━━━━━ Input for this task ━━━━━

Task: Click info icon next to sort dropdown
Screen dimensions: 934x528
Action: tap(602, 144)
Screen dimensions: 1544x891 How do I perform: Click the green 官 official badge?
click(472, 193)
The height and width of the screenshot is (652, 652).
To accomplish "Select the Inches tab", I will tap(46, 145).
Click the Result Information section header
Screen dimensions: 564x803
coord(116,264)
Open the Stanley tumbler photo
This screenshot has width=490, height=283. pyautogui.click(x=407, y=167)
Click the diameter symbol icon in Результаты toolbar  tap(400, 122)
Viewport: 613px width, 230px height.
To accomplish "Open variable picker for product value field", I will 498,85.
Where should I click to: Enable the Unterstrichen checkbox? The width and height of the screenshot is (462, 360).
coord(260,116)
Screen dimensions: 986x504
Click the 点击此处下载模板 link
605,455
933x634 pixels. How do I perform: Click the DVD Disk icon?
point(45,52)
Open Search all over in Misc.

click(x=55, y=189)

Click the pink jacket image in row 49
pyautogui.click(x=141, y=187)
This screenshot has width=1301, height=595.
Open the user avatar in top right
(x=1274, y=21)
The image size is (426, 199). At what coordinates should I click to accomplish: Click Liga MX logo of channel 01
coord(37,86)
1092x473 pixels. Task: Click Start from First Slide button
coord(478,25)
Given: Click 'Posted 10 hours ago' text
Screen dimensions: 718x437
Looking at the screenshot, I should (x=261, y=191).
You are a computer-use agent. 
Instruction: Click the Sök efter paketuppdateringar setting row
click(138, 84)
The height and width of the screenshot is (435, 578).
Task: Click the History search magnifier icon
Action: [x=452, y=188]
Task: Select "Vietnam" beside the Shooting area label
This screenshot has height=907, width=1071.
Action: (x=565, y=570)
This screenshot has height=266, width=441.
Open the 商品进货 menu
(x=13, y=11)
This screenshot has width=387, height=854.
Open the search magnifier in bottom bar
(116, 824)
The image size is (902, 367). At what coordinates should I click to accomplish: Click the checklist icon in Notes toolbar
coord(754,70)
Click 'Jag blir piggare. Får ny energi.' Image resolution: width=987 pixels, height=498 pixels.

━━━━━

**Work task**
Lines from the start of the entries through the one containing "Given: Click 'Posted 10 hours ago' text" are to be set down again exactly, both ends included.

**Reply**
Task: Click info icon next to sort dropdown
Screen dimensions: 934x528
Action: tap(602, 144)
Screen dimensions: 1544x891 How do I perform: Click the green 官 official badge?
click(472, 193)
The height and width of the screenshot is (652, 652).
To accomplish "Select the Inches tab", I will tap(46, 145).
Click the Result Information section header
Screen dimensions: 564x803
coord(116,264)
Open the Stanley tumbler photo
This screenshot has width=490, height=283. pyautogui.click(x=407, y=167)
Click the diameter symbol icon in Результаты toolbar  tap(400, 122)
Viewport: 613px width, 230px height.
To accomplish "Open variable picker for product value field", I will 498,85.
Where should I click to: Enable the Unterstrichen checkbox? The width and height of the screenshot is (462, 360).
coord(260,116)
Screen dimensions: 986x504
Click the 点击此处下载模板 link
605,455
933x634 pixels. How do I perform: Click the DVD Disk icon?
point(45,52)
Open Search all over in Misc.

click(x=55, y=189)

Click the pink jacket image in row 49
pyautogui.click(x=141, y=187)
This screenshot has width=1301, height=595.
Open the user avatar in top right
(x=1274, y=21)
The image size is (426, 199). At what coordinates should I click to accomplish: Click Liga MX logo of channel 01
coord(37,86)
1092x473 pixels. Task: Click Start from First Slide button
coord(478,25)
Given: Click 'Posted 10 hours ago' text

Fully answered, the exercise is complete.